# Can cats eat turkey?



## Spudmols (Sep 17, 2008)

I have just been told not to give my cats turkey on xmas day as it is indigestible for them?
is this true?


----------



## Biawhiska (Mar 28, 2008)

well, my cats eat turkey mince and have done for a while now and they are still alive. so i'd say yes, but just a little as you don't want to upset their tums if they are not used to it.


----------



## Cyberfyn (Nov 25, 2008)

Someones pulling your leg  Obviously don't give them bones, but turkey is fine. Our old moggy Sam loves the dark meat best. 

Ian F.


----------



## Spudmols (Sep 17, 2008)

Oh thats ok then at least they can have a christmas dinner, i got them some special christmas day gravy aswell form [email protected]


----------



## crazeek (Dec 10, 2008)

my cats always have xmas dinner with us turkey and all the trimings they even like veg :thumbup1:


----------



## xxSaffronxx (Apr 2, 2008)

They must be having you on - all my cats eat turkey mince and roasted - they love it


----------



## Saikou (Apr 2, 2008)

My lot had butter basted turkey breast for tea last night  and loved every mouthful.


----------



## Spudmols (Sep 17, 2008)

well the vet told them we should not feed them turkey, thats why i had to ask here, but if you all feed it then i will too


----------



## xxSaffronxx (Apr 2, 2008)

I dont see how turkey is much different from chicken - both poultry!
Plus you get turkey flavour cat meat (ok its not 100% meat but you know what i mean)


----------



## xxSaffronxx (Apr 2, 2008)

Saikou said:


> My lot had butter basted turkey breast for tea last night  and loved every mouthful.

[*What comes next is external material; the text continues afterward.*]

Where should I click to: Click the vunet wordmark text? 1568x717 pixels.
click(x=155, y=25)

Its not Xmas Day yet you know Kim!! LOL


----------



## Saikou (Apr 2, 2008)

xxSaffronxx said:


> Its not Xmas Day yet you know Kim!! LOL


Every day is Christmas Day for my lot


----------



## lymorelynn (Oct 4, 2008)

I'd never heard that cats can't eat turkey. Mine have always had Christmas dinner and none have ever been ill as a result.


----------



## xxSaffronxx (Apr 2, 2008)

Saikou said:


> Every day is Christmas Day for my lot


Well mine have chicken everyday  



lymorelynn said:


> I'd never heard that cats can't eat turkey. Mine have always had Christmas dinner and none have ever been ill as a result.

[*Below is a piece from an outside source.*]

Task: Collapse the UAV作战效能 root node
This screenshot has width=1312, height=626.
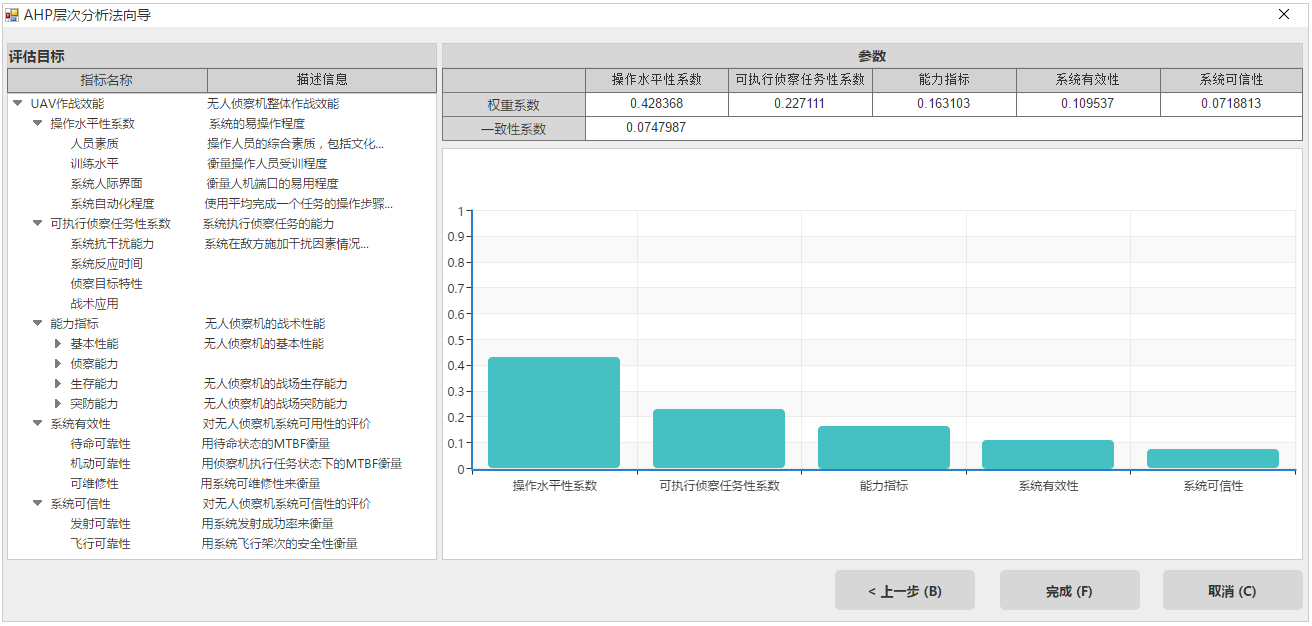Action: pos(18,103)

They spit the peas out tho but lick the gravy off first! LOL


----------



## Cats Slave (Sep 12, 2008)

Spudmols said:


> well the vet told them we should not feed them turkey, thats why i had to ask here, but if you all feed it then i will too


No turkey for the cats in my house on orders from the vet - one is on a restricted diet because of a suspected allergy and the vets thinks it may well be turkey.


----------



## kitcat19 (Nov 10, 2008)

What about Goose? My dad's decided to cook something different this year.


----------



## KarenHSmith (Apr 20, 2008)

I haven't heard anything, that is bad about about cat's not being able to eat Turkey - Its quite a dry meat, unlike some others you can get.



kitcat19 said:


> What about Goose? My dad's decided to cook something different this year.

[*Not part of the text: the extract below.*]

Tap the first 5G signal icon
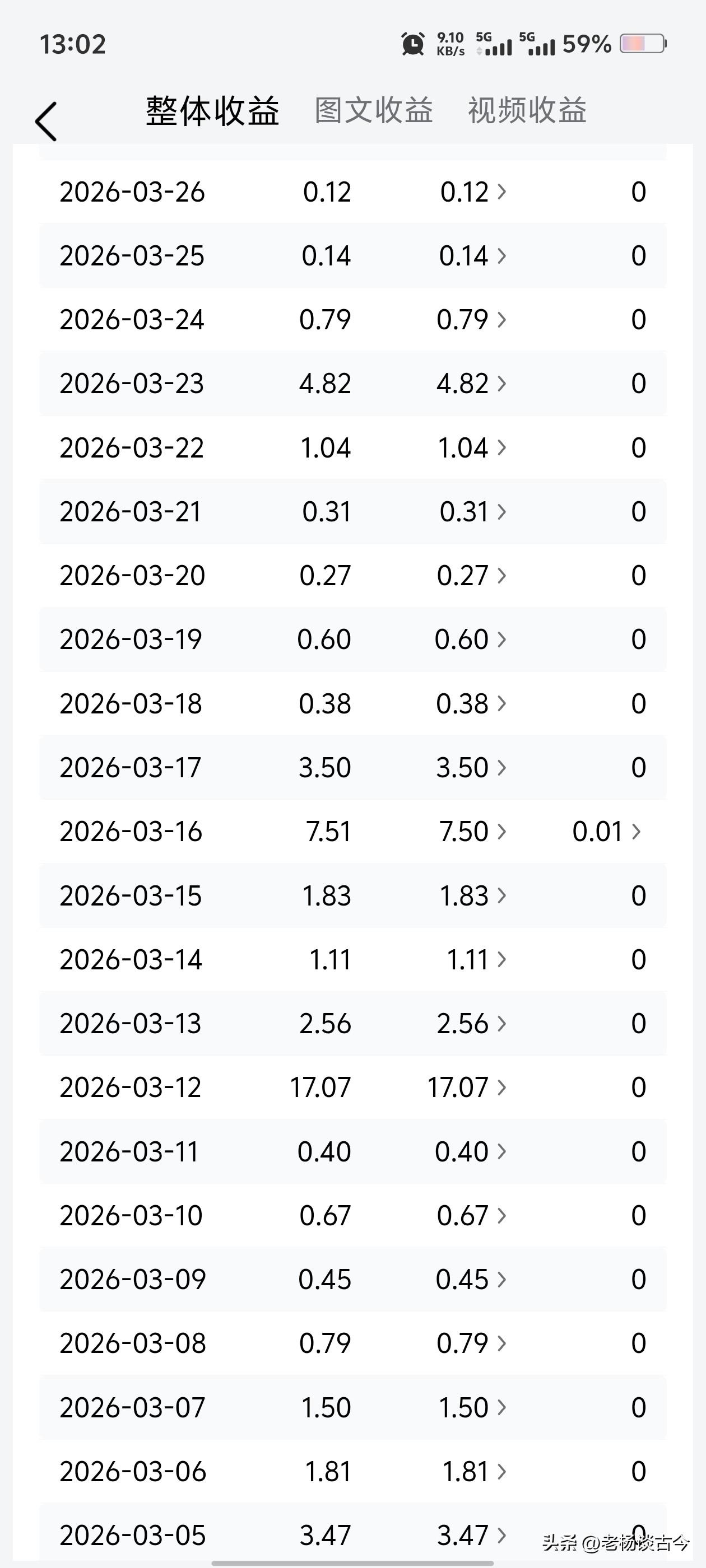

Goose? I would't feed my cat that. I am not really sure about that one. I am sure someone on here, will know though.


----------



## racheyrooney (Nov 8, 2008)

My mum buys a bigger turkey joint so her cats can have a nice lot of turkey each. Dennis (who is technically my cat) growls when he's eating it and if anyone walks past him while he's eating he growls and hisses and then goes running off still hissing and growling - it's very funny!!! x x


----------



## ChinaBlue (Feb 3, 2008)

We were actually told a few years ago now by our vet that you should avoid giving turkey to cats - especially if they have a sensitive stomach as unlike chicken it acts like an irritant. I suspect a little now and again won't harm them but like anything if they have too much it will make them ill.


----------



## Spudmols (Sep 17, 2008)

well i was only going to give them maybe a slice or to each with the cat gravy, ill have to mush it up anyway as onr of my cats does not have any teeth, so hers will virtually broken down into minut pieces any way :001_tt1:


----------